Your instructions: Return the data below verbatim, reproducing every line without any alteration.

Stored items:
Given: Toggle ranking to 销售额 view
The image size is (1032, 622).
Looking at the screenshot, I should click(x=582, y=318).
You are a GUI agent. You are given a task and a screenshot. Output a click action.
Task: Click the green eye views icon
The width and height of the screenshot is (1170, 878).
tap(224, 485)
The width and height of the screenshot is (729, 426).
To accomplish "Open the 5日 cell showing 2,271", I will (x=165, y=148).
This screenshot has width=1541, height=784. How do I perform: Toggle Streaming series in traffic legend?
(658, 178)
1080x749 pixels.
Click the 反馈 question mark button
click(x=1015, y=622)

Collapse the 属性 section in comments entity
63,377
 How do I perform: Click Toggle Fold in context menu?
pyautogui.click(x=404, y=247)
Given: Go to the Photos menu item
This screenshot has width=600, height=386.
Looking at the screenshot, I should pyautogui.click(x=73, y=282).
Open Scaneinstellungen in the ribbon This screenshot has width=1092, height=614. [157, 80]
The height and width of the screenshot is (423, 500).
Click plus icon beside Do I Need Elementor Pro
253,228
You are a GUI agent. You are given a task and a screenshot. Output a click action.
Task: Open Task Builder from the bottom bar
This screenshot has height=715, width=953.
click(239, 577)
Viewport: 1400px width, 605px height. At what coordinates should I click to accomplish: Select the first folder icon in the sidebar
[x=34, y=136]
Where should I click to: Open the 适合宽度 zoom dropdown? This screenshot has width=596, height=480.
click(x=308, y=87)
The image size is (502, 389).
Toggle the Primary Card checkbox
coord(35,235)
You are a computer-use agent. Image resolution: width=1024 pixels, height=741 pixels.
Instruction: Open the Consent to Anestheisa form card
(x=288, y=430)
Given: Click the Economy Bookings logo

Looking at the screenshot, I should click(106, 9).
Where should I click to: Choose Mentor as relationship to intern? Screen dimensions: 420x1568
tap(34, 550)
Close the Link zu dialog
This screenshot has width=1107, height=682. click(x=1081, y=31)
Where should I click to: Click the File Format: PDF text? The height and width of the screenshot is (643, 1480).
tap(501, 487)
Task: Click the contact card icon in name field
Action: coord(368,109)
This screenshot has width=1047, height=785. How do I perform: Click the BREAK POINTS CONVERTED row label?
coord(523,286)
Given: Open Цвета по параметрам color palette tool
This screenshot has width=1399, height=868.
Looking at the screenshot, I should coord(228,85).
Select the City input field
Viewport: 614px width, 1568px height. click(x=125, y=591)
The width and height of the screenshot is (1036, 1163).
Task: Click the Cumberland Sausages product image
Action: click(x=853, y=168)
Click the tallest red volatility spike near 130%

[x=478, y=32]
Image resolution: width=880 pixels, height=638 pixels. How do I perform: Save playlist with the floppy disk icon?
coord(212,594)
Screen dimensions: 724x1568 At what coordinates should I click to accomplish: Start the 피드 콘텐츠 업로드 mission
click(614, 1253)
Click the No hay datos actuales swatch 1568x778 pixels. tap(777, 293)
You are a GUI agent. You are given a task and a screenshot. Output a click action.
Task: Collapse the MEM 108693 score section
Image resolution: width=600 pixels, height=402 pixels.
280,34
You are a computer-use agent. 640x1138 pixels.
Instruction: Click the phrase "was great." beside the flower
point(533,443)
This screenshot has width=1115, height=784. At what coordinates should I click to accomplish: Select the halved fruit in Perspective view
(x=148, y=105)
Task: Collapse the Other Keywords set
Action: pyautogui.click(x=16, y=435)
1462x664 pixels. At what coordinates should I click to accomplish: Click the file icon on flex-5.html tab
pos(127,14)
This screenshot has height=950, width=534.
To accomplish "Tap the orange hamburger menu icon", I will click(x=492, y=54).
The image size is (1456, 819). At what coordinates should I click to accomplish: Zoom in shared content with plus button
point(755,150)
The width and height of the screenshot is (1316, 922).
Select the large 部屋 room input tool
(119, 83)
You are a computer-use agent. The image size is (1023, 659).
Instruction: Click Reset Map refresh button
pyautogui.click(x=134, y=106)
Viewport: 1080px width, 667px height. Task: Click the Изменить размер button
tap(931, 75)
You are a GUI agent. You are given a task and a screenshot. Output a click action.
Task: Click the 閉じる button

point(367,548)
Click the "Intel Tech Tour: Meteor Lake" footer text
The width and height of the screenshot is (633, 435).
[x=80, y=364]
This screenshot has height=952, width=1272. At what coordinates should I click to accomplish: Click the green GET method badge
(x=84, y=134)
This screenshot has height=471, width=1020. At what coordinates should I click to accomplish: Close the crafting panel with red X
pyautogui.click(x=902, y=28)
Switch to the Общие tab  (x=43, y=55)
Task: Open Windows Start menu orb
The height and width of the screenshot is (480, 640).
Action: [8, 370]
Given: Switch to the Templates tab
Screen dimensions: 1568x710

Reply to the task:
Given: Toggle ranking to 销售额 view
The image size is (1032, 622).
Looking at the screenshot, I should click(x=582, y=318).
You are a GUI agent. You are given a task and a screenshot. Output a click action.
Task: Click the green eye views icon
The width and height of the screenshot is (1170, 878).
tap(224, 485)
The width and height of the screenshot is (729, 426).
To accomplish "Open the 5日 cell showing 2,271", I will (x=165, y=148).
This screenshot has width=1541, height=784. How do I perform: Toggle Streaming series in traffic legend?
(658, 178)
1080x749 pixels.
Click the 反馈 question mark button
click(x=1015, y=622)

Collapse the 属性 section in comments entity
63,377
 How do I perform: Click Toggle Fold in context menu?
pyautogui.click(x=404, y=247)
Given: Go to the Photos menu item
This screenshot has width=600, height=386.
Looking at the screenshot, I should pyautogui.click(x=73, y=282).
Open Scaneinstellungen in the ribbon This screenshot has width=1092, height=614. [157, 80]
The height and width of the screenshot is (423, 500).
Click plus icon beside Do I Need Elementor Pro
253,228
You are a GUI agent. You are given a task and a screenshot. Output a click action.
Task: Open Task Builder from the bottom bar
This screenshot has height=715, width=953.
click(239, 577)
Viewport: 1400px width, 605px height. At what coordinates should I click to accomplish: Select the first folder icon in the sidebar
[x=34, y=136]
Where should I click to: Open the 适合宽度 zoom dropdown? This screenshot has width=596, height=480.
click(x=308, y=87)
The image size is (502, 389).
Toggle the Primary Card checkbox
coord(35,235)
You are a computer-use agent. Image resolution: width=1024 pixels, height=741 pixels.
Instruction: Open the Consent to Anestheisa form card
(x=288, y=430)
Given: Click the Economy Bookings logo

Looking at the screenshot, I should click(106, 9).
Where should I click to: Choose Mentor as relationship to intern? Screen dimensions: 420x1568
tap(34, 550)
Close the Link zu dialog
This screenshot has width=1107, height=682. click(x=1081, y=31)
Where should I click to: Click the File Format: PDF text? The height and width of the screenshot is (643, 1480).
tap(501, 487)
Task: Click the contact card icon in name field
Action: coord(368,109)
This screenshot has width=1047, height=785. How do I perform: Click the BREAK POINTS CONVERTED row label?
coord(523,286)
Given: Open Цвета по параметрам color palette tool
This screenshot has width=1399, height=868.
Looking at the screenshot, I should coord(228,85).
Select the City input field
Viewport: 614px width, 1568px height. click(x=125, y=591)
The width and height of the screenshot is (1036, 1163).
Task: Click the Cumberland Sausages product image
Action: click(x=853, y=168)
Click the tallest red volatility spike near 130%

[x=478, y=32]
Image resolution: width=880 pixels, height=638 pixels. How do I perform: Save playlist with the floppy disk icon?
coord(212,594)
Screen dimensions: 724x1568 At what coordinates should I click to accomplish: Start the 피드 콘텐츠 업로드 mission
click(614, 1253)
Click the No hay datos actuales swatch 1568x778 pixels. tap(777, 293)
You are a GUI agent. You are given a task and a screenshot. Output a click action.
Task: Collapse the MEM 108693 score section
Image resolution: width=600 pixels, height=402 pixels.
280,34
You are a computer-use agent. 640x1138 pixels.
Instruction: Click the phrase "was great." beside the flower
point(533,443)
This screenshot has width=1115, height=784. At what coordinates should I click to accomplish: Select the halved fruit in Perspective view
(x=148, y=105)
Task: Collapse the Other Keywords set
Action: pyautogui.click(x=16, y=435)
1462x664 pixels. At what coordinates should I click to accomplish: Click the file icon on flex-5.html tab
pos(127,14)
This screenshot has height=950, width=534.
To accomplish "Tap the orange hamburger menu icon", I will click(x=492, y=54).
The image size is (1456, 819). At what coordinates should I click to accomplish: Zoom in shared content with plus button
point(755,150)
The width and height of the screenshot is (1316, 922).
Select the large 部屋 room input tool
(119, 83)
You are a computer-use agent. The image size is (1023, 659).
Instruction: Click Reset Map refresh button
pyautogui.click(x=134, y=106)
Viewport: 1080px width, 667px height. Task: Click the Изменить размер button
tap(931, 75)
You are a GUI agent. You are given a task and a screenshot. Output a click action.
Task: Click the 閉じる button

point(367,548)
Click the "Intel Tech Tour: Meteor Lake" footer text
The width and height of the screenshot is (633, 435).
[x=80, y=364]
This screenshot has height=952, width=1272. At what coordinates should I click to accomplish: Click the green GET method badge
(x=84, y=134)
This screenshot has height=471, width=1020. At what coordinates should I click to accomplish: Close the crafting panel with red X
pyautogui.click(x=902, y=28)
Switch to the Общие tab  (x=43, y=55)
Task: Open Windows Start menu orb
The height and width of the screenshot is (480, 640).
Action: [8, 370]
Given: Switch to the Templates tab
Screen dimensions: 1568x710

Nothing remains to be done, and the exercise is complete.